CNNs have been demonstrated to be well-suited for both keypoint regression and segmentation.

As a preliminary test of keypoint regression, the same 60 training images and 15 validation images used with active shape models were used to train and validate a convolutional neural network. A 34-layer ResNet architecture was used with a mean-squared-error loss function.

        Ground truth   Prediction    
       

Although the model is able to learn some relevant features, the accuracy is far lower than the shape model using the same amount of information. Additional work is required to refine the model and increase the amount of training data.

To investigate CNN-based segmentation, the same images were manually segmented into three categories. These were then used to train a CNN using a U-Net architecture with a cross-entropy loss function. The preliminary results are shown below.

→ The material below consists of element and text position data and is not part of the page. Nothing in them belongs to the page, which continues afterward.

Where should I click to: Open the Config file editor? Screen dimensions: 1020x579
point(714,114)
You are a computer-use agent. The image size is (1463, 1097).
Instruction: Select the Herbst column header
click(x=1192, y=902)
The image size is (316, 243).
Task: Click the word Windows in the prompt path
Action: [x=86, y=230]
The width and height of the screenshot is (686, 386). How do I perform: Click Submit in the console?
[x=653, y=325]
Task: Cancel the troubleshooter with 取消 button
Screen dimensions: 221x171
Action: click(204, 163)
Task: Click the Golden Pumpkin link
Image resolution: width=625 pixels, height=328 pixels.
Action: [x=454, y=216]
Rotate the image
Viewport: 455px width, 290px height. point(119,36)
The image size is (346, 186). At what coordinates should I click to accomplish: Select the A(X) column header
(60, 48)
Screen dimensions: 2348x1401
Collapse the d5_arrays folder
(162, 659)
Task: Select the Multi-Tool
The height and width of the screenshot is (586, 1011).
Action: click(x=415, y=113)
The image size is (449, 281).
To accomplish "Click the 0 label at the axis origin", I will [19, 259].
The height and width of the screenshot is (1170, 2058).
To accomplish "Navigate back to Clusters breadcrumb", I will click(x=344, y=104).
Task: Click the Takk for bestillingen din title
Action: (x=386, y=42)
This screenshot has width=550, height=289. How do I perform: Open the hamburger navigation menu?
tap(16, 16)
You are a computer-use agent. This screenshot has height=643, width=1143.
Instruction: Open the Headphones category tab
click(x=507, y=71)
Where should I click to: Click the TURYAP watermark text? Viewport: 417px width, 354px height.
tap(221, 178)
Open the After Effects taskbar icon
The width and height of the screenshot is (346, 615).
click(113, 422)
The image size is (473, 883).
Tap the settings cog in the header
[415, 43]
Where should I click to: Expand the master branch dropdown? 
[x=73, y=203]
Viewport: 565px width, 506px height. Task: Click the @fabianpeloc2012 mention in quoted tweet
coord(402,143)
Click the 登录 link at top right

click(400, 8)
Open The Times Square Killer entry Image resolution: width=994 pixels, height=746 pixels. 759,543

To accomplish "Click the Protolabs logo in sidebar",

        Ground truth   Prediction    
       

Future work will concentrate on refining the model and training with additional data.

Prognostic utility and modelling

The utility of scan analysis parameters as prognostic factors (for a combined outcome of increase in aortic size, aortic intervention and death) will be evaluated using survival analysis methodology. Multivariable prognostic models, incorporating clinical variables (such as diagnosis [e.g. syndrome connective tissue disorders and non-syndrome disorders] and other risk factors [e.g. hypertension]) and scan analysis parameters will be developed.

References

Authors/Task Force members, Erbel, R., Aboyans, V., Boileau, C., Bossone, E., Bartolomeo, R.D., Eggebrecht, H., Evangelista, A., Falk, V., Frank, H. and Gaemperli, O., 2014. 2014 ESC Guidelines on the diagnosis and treatment of aortic diseases: Document covering acute and chronic aortic diseases of the thoracic and abdominal aorta of the adult The Task Force for the Diagnosis and Treatment of Aortic Diseases of the European Society of Cardiology (ESC). European heart journal, 35(41), pp.2873-2926.

Lindner, C., Bromiley, P.A., Ionita, M.C. and Cootes, T.F., 2014. Robust and accurate shape model matching using random forest regression-voting. IEEE transactions on pattern analysis and machine intelligence, 37(9), pp.1862-1874.

He, K., Zhang, X., Ren, S. and Sun, J., 2016. Deep residual learning for image recognition. In Proceedings of the IEEE conference on computer vision and pattern recognition (pp. 770-778).

Ronneberger, O., Fischer, P. and Brox, T., 2015, October. U-net: Convolutional networks for biomedical image segmentation. In International Conference on Medical image computing and computer-assisted intervention (pp. 234-241). Springer, Cham.